» SUPPLIED INFORMATION:

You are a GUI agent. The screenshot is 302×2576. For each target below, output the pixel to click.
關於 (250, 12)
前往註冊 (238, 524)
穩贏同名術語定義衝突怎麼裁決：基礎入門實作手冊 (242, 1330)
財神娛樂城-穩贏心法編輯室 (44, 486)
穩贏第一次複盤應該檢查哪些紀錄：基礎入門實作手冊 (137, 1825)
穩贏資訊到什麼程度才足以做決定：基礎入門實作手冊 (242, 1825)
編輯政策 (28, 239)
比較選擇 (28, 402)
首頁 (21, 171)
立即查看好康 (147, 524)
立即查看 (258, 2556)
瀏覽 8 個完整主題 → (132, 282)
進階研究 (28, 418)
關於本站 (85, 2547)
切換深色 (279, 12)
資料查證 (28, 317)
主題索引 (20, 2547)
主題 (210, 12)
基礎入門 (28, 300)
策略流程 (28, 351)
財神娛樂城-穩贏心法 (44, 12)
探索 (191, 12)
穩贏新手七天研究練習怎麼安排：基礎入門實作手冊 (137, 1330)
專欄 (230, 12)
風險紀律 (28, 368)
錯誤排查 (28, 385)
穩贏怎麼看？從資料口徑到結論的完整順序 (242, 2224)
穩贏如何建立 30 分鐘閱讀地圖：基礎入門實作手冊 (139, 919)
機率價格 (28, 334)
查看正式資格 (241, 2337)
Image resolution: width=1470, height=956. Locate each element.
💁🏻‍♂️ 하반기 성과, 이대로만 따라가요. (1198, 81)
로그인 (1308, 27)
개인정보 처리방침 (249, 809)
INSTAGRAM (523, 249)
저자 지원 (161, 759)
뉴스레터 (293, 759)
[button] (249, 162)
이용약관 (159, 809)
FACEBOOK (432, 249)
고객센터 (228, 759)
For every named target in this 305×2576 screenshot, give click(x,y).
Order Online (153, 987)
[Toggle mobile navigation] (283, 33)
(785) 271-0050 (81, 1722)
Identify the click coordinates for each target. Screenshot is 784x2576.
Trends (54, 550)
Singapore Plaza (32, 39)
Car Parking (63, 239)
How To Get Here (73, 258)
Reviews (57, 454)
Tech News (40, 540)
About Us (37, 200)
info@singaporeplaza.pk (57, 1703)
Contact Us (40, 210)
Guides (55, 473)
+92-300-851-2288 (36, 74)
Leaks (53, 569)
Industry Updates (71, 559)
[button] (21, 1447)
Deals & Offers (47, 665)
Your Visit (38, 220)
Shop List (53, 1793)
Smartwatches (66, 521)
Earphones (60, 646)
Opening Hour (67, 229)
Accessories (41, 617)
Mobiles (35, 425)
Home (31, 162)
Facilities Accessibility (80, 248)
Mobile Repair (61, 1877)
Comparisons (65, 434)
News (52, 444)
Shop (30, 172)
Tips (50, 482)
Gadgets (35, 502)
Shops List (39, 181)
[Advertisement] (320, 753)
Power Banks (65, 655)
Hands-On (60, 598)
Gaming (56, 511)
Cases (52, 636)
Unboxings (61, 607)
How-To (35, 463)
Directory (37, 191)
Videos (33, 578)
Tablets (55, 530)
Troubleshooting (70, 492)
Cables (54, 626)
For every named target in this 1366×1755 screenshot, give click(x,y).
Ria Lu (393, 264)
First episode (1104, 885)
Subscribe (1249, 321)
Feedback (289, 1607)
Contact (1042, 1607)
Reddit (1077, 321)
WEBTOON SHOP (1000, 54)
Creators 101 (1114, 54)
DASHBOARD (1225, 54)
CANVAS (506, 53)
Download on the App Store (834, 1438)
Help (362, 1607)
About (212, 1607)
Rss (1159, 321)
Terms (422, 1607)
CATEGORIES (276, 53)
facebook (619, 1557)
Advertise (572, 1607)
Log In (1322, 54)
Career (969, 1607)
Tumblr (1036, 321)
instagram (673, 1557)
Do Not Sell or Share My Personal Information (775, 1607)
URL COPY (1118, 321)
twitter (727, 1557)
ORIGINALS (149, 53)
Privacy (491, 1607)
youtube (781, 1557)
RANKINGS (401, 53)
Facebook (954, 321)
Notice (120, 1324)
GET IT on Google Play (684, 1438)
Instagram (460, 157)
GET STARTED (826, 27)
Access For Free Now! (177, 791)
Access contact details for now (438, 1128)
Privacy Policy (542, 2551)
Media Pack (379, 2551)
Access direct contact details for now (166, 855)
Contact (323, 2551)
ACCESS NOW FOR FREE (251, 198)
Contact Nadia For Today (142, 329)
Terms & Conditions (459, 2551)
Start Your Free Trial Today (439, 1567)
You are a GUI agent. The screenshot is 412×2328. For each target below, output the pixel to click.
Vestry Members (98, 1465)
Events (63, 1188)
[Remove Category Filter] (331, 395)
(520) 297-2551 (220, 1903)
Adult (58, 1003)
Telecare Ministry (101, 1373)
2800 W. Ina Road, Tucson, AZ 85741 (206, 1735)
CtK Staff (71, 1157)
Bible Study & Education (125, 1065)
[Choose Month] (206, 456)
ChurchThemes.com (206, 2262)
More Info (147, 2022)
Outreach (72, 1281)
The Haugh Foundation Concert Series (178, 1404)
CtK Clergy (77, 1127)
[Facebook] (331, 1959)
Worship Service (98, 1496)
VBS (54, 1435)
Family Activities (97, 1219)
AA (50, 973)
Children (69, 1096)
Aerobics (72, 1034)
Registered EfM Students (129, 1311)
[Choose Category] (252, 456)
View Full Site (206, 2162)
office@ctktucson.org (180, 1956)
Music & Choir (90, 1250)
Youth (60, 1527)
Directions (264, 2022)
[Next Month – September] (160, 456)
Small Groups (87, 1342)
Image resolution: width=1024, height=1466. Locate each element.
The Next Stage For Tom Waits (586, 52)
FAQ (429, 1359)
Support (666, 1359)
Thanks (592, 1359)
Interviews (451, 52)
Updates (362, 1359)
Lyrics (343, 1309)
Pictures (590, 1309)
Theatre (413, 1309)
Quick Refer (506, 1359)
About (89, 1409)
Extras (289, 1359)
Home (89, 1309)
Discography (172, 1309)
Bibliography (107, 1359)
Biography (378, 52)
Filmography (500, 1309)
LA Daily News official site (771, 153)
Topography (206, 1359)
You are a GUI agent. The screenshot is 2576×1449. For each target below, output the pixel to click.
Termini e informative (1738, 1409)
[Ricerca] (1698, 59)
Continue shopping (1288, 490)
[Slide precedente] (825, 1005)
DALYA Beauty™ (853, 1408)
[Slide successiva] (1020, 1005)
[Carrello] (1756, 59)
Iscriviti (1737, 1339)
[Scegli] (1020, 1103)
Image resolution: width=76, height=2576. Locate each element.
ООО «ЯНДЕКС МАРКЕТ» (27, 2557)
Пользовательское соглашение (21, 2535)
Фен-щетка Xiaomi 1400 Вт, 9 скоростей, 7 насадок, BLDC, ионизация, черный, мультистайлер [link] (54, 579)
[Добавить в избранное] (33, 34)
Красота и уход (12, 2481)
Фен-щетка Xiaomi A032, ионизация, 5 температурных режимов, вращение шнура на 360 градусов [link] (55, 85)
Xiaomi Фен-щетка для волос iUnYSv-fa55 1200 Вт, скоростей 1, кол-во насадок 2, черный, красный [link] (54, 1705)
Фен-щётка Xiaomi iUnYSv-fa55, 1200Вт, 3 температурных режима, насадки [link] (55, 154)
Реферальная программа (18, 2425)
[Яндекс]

» YOUR OBJECTIVE:
Extract the full listing above without altering anything.

» SOLUTION:
You are a GUI agent. The screenshot is 302×2576. For each target below, output the pixel to click.
關於 (250, 12)
前往註冊 (238, 524)
穩贏同名術語定義衝突怎麼裁決：基礎入門實作手冊 (242, 1330)
財神娛樂城-穩贏心法編輯室 (44, 486)
穩贏第一次複盤應該檢查哪些紀錄：基礎入門實作手冊 (137, 1825)
穩贏資訊到什麼程度才足以做決定：基礎入門實作手冊 (242, 1825)
編輯政策 (28, 239)
比較選擇 (28, 402)
首頁 (21, 171)
立即查看好康 (147, 524)
立即查看 (258, 2556)
瀏覽 8 個完整主題 → (132, 282)
進階研究 (28, 418)
關於本站 (85, 2547)
切換深色 (279, 12)
資料查證 (28, 317)
主題索引 (20, 2547)
主題 (210, 12)
基礎入門 (28, 300)
策略流程 (28, 351)
財神娛樂城-穩贏心法 (44, 12)
探索 (191, 12)
穩贏新手七天研究練習怎麼安排：基礎入門實作手冊 (137, 1330)
專欄 (230, 12)
風險紀律 (28, 368)
錯誤排查 (28, 385)
穩贏怎麼看？從資料口徑到結論的完整順序 (242, 2224)
穩贏如何建立 30 分鐘閱讀地圖：基礎入門實作手冊 (139, 919)
機率價格 (28, 334)
查看正式資格 (241, 2337)
Image resolution: width=1470, height=956. Locate each element.
💁🏻‍♂️ 하반기 성과, 이대로만 따라가요. (1198, 81)
로그인 (1308, 27)
개인정보 처리방침 (249, 809)
INSTAGRAM (523, 249)
저자 지원 (161, 759)
뉴스레터 (293, 759)
[button] (249, 162)
이용약관 (159, 809)
FACEBOOK (432, 249)
고객센터 (228, 759)
For every named target in this 305×2576 screenshot, give click(x,y).
Order Online (153, 987)
[Toggle mobile navigation] (283, 33)
(785) 271-0050 (81, 1722)
Identify the click coordinates for each target. Screenshot is 784x2576.
Trends (54, 550)
Singapore Plaza (32, 39)
Car Parking (63, 239)
How To Get Here (73, 258)
Reviews (57, 454)
Tech News (40, 540)
About Us (37, 200)
info@singaporeplaza.pk (57, 1703)
Contact Us (40, 210)
Guides (55, 473)
+92-300-851-2288 (36, 74)
Leaks (53, 569)
Industry Updates (71, 559)
[button] (21, 1447)
Deals & Offers (47, 665)
Your Visit (38, 220)
Shop List (53, 1793)
Smartwatches (66, 521)
Earphones (60, 646)
Opening Hour (67, 229)
Accessories (41, 617)
Mobiles (35, 425)
Home (31, 162)
Facilities Accessibility (80, 248)
Mobile Repair (61, 1877)
Comparisons (65, 434)
News (52, 444)
Shop (30, 172)
Tips (50, 482)
Gadgets (35, 502)
Shops List (39, 181)
[Advertisement] (320, 753)
Power Banks (65, 655)
Hands-On (60, 598)
Gaming (56, 511)
Cases (52, 636)
Unboxings (61, 607)
How-To (35, 463)
Directory (37, 191)
Videos (33, 578)
Tablets (55, 530)
Troubleshooting (70, 492)
Cables (54, 626)
For every named target in this 1366×1755 screenshot, give click(x,y).
Ria Lu (393, 264)
First episode (1104, 885)
Subscribe (1249, 321)
Feedback (289, 1607)
Contact (1042, 1607)
Reddit (1077, 321)
WEBTOON SHOP (1000, 54)
Creators 101 (1114, 54)
DASHBOARD (1225, 54)
CANVAS (506, 53)
Download on the App Store (834, 1438)
Help (362, 1607)
About (212, 1607)
Rss (1159, 321)
Terms (422, 1607)
CATEGORIES (276, 53)
facebook (619, 1557)
Advertise (572, 1607)
Log In (1322, 54)
Career (969, 1607)
Tumblr (1036, 321)
instagram (673, 1557)
Do Not Sell or Share My Personal Information (775, 1607)
URL COPY (1118, 321)
twitter (727, 1557)
ORIGINALS (149, 53)
Privacy (491, 1607)
youtube (781, 1557)
RANKINGS (401, 53)
Facebook (954, 321)
Notice (120, 1324)
GET IT on Google Play (684, 1438)
Instagram (460, 157)
GET STARTED (826, 27)
Access For Free Now! (177, 791)
Access contact details for now (438, 1128)
Privacy Policy (542, 2551)
Media Pack (379, 2551)
Access direct contact details for now (166, 855)
Contact (323, 2551)
ACCESS NOW FOR FREE (251, 198)
Contact Nadia For Today (142, 329)
Terms & Conditions (459, 2551)
Start Your Free Trial Today (439, 1567)
You are a GUI agent. The screenshot is 412×2328. For each target below, output the pixel to click.
Vestry Members (98, 1465)
Events (63, 1188)
[Remove Category Filter] (331, 395)
(520) 297-2551 (220, 1903)
Adult (58, 1003)
Telecare Ministry (101, 1373)
2800 W. Ina Road, Tucson, AZ 85741 (206, 1735)
CtK Staff (71, 1157)
Bible Study & Education (125, 1065)
[Choose Month] (206, 456)
ChurchThemes.com (206, 2262)
More Info (147, 2022)
Outreach (72, 1281)
The Haugh Foundation Concert Series (178, 1404)
CtK Clergy (77, 1127)
[Facebook] (331, 1959)
Worship Service (98, 1496)
VBS (54, 1435)
Family Activities (97, 1219)
AA (50, 973)
Children (69, 1096)
Aerobics (72, 1034)
Registered EfM Students (129, 1311)
[Choose Category] (252, 456)
View Full Site (206, 2162)
office@ctktucson.org (180, 1956)
Music & Choir (90, 1250)
Youth (60, 1527)
Directions (264, 2022)
[Next Month – September] (160, 456)
Small Groups (87, 1342)
Image resolution: width=1024, height=1466. Locate each element.
The Next Stage For Tom Waits (586, 52)
FAQ (429, 1359)
Support (666, 1359)
Thanks (592, 1359)
Interviews (451, 52)
Updates (362, 1359)
Lyrics (343, 1309)
Pictures (590, 1309)
Theatre (413, 1309)
Quick Refer (506, 1359)
About (89, 1409)
Extras (289, 1359)
Home (89, 1309)
Discography (172, 1309)
Bibliography (107, 1359)
Biography (378, 52)
Filmography (500, 1309)
LA Daily News official site (771, 153)
Topography (206, 1359)
You are a GUI agent. The screenshot is 2576×1449. For each target below, output the pixel to click.
Termini e informative (1738, 1409)
[Ricerca] (1698, 59)
Continue shopping (1288, 490)
[Slide precedente] (825, 1005)
DALYA Beauty™ (853, 1408)
[Slide successiva] (1020, 1005)
[Carrello] (1756, 59)
Iscriviti (1737, 1339)
[Scegli] (1020, 1103)
Image resolution: width=76, height=2576. Locate each element.
ООО «ЯНДЕКС МАРКЕТ» (27, 2557)
Пользовательское соглашение (21, 2535)
Фен-щетка Xiaomi 1400 Вт, 9 скоростей, 7 насадок, BLDC, ионизация, черный, мультистайлер [link] (54, 579)
[Добавить в избранное] (33, 34)
Красота и уход (12, 2481)
Фен-щетка Xiaomi A032, ионизация, 5 температурных режимов, вращение шнура на 360 градусов [link] (55, 85)
Xiaomi Фен-щетка для волос iUnYSv-fa55 1200 Вт, скоростей 1, кол-во насадок 2, черный, красный [link] (54, 1705)
Фен-щётка Xiaomi iUnYSv-fa55, 1200Вт, 3 температурных режима, насадки [link] (55, 154)
Реферальная программа (18, 2425)
[Яндекс]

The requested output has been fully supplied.